Given problem
Write out the records exactly, from their first line through the line that contains "This screenshot has height=578, width=968.", including both of those lines.
═══
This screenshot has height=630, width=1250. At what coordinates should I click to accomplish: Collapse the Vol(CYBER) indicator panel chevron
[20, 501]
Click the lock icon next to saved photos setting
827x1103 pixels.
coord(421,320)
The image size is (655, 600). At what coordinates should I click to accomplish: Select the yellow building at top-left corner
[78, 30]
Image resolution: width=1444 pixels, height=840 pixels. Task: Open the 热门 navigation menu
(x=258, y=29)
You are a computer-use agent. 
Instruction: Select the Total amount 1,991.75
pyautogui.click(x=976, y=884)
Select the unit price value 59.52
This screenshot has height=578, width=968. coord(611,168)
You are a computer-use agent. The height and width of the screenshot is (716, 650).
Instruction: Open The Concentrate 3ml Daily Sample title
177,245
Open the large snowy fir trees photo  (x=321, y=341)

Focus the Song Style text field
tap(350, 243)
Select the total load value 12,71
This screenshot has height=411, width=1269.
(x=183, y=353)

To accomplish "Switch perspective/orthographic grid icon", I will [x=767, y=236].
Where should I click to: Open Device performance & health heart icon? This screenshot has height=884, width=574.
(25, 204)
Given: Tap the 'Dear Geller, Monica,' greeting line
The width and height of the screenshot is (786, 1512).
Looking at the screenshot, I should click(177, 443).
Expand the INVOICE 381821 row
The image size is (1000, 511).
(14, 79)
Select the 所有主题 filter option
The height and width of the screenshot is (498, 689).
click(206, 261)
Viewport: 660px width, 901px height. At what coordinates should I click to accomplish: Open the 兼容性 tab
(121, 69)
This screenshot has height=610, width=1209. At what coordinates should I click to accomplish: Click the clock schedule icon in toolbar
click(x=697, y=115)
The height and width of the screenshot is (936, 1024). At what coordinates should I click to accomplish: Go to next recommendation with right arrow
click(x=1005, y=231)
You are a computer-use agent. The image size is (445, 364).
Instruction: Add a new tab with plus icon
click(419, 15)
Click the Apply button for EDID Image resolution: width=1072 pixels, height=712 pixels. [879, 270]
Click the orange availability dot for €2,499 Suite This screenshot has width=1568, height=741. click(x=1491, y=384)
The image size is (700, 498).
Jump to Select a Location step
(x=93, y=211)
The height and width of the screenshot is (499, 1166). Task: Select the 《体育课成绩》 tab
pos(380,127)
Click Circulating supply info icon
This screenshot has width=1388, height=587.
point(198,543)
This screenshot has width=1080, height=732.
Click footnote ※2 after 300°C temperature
═══
Expected answer
This screenshot has height=630, width=1250. At what coordinates should I click to accomplish: Collapse the Vol(CYBER) indicator panel chevron
[20, 501]
Click the lock icon next to saved photos setting
827x1103 pixels.
coord(421,320)
The image size is (655, 600). At what coordinates should I click to accomplish: Select the yellow building at top-left corner
[78, 30]
Image resolution: width=1444 pixels, height=840 pixels. Task: Open the 热门 navigation menu
(x=258, y=29)
You are a computer-use agent. 
Instruction: Select the Total amount 1,991.75
pyautogui.click(x=976, y=884)
Select the unit price value 59.52
This screenshot has height=578, width=968. coord(611,168)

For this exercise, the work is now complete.